Project Blue Book Case File
Bronson, Fla., May 1961May 1961
Summary
On the night of May 23 to 24, 1961, three civilians driving south on U.S. Highway 19 near Bronson, Florida, spotted a strange light in the sky ahead of them. The object appeared suddenly at about 15 degrees above the horizon, directly in their path of travel. The witnesses described it as a round or oval glow with a faintly visible green halo below it, and compared its brightness to starlight but much more intense. The light moved ahead of their car, climbing higher in the sky and gradually shifting toward the east and southeast.
The sighting lasted nearly one hour and 56 minutes. During that time, the object moved at speeds comparable to a slow aircraft and made noticeable maneuvers, changing its flight path as the witnesses watched. One of the three people, a fashion coordinator from St. Louis, attempted to photograph the object with a box camera loaded with color film. Those photographs were being processed at a support base at the time the report was filed.
────────────────────────────────────────
## Required work
#1 Using the case file summary, explain why photographs of the light existed and what was happening to them when the report was filed.
#2 According to the case file summary, how long did the sighting last?
The records that come next are separate material and are unrelated to the case file.
────────────────────────────────────────
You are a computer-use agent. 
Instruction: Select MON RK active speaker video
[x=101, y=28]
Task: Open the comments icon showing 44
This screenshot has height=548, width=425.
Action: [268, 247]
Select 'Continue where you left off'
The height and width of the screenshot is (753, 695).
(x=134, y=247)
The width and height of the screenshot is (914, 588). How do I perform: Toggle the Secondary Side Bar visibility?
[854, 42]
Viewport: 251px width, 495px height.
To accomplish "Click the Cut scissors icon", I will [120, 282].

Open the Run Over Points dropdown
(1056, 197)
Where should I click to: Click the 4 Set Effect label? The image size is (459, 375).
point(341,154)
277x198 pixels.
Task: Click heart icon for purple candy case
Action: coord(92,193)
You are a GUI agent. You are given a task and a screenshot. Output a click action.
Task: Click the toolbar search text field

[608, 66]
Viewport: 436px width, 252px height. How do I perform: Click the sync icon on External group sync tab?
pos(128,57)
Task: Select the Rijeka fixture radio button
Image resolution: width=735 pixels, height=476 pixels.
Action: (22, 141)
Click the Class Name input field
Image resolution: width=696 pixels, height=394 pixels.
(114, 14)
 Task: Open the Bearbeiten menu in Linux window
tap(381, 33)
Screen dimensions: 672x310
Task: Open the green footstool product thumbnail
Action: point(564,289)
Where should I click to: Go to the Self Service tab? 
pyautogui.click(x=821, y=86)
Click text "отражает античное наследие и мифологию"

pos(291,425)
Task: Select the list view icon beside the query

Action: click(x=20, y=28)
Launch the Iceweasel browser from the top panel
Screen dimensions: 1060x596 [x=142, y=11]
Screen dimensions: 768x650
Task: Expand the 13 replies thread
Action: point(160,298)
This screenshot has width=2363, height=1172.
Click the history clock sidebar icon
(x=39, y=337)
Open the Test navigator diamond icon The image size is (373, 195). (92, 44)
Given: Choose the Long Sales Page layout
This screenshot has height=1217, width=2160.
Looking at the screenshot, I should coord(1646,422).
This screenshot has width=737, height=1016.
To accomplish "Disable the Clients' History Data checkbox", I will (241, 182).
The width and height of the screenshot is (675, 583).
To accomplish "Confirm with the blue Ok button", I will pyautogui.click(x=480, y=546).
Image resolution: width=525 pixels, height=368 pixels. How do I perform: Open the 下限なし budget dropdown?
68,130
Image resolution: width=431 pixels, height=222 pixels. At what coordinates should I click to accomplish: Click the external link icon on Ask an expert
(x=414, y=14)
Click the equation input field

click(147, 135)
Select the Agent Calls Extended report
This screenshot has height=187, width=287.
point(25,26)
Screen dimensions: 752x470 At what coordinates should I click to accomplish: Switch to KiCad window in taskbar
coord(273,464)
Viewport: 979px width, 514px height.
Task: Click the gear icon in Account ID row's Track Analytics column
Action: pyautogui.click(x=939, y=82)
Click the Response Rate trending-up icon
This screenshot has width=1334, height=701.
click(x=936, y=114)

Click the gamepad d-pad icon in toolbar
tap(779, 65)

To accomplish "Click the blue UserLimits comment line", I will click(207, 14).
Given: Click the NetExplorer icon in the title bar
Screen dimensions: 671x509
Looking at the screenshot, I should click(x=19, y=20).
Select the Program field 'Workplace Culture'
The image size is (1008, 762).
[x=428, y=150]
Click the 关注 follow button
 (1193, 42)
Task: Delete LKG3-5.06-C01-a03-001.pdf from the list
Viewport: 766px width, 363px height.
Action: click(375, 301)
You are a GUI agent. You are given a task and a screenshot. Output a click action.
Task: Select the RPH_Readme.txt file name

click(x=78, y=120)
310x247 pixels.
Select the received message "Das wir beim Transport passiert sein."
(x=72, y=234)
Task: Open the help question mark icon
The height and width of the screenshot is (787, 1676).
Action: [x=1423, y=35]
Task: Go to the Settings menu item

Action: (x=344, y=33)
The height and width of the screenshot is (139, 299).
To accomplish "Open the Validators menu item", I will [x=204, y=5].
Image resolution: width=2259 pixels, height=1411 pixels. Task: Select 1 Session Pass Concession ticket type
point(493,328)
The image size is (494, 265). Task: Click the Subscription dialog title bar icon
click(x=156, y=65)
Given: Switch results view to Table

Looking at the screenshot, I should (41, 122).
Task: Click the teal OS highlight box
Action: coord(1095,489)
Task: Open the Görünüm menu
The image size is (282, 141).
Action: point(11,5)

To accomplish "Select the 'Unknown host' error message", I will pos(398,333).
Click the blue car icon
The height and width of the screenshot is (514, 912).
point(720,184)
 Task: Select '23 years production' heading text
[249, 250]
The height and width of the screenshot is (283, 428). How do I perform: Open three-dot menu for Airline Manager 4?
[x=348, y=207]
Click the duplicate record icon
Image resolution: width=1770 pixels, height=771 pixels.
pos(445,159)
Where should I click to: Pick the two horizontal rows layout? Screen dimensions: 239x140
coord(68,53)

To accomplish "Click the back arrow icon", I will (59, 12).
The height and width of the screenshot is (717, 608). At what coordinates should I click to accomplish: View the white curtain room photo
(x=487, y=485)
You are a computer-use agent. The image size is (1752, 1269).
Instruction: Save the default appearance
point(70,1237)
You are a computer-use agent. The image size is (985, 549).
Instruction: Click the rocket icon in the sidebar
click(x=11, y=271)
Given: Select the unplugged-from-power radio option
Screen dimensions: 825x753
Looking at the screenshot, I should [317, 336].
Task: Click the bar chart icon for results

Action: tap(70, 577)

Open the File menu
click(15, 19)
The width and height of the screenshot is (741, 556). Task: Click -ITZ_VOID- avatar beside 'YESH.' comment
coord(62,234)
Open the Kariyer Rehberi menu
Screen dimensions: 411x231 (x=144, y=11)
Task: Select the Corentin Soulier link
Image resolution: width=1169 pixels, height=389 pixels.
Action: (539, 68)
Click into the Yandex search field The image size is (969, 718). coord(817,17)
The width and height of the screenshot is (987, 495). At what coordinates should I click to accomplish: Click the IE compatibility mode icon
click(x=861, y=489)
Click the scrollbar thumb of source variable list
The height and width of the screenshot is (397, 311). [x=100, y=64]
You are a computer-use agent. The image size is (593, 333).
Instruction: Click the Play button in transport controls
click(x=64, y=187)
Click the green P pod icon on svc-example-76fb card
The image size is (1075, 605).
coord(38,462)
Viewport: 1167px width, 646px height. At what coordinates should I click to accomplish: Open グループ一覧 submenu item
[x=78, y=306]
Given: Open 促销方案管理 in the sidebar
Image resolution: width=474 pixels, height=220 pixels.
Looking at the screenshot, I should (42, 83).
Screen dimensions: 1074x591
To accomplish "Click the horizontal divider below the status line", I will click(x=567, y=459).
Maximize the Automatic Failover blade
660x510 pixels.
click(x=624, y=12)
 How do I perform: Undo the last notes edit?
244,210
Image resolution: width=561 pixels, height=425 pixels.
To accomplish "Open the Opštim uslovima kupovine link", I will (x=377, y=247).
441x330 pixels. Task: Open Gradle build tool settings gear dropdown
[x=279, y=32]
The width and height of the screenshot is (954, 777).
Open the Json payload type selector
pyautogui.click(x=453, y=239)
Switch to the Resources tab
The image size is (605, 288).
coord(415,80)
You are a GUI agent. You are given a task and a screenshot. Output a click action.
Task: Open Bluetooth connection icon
────────────────────────────────────────
## Final results
#1 One of the three witnesses, a fashion coordinator from St. Louis, tried to photograph the object with a box camera loaded with color film. When the report was filed, those photographs were being processed at a support base.

#2 Nearly one hour and 56 minutes.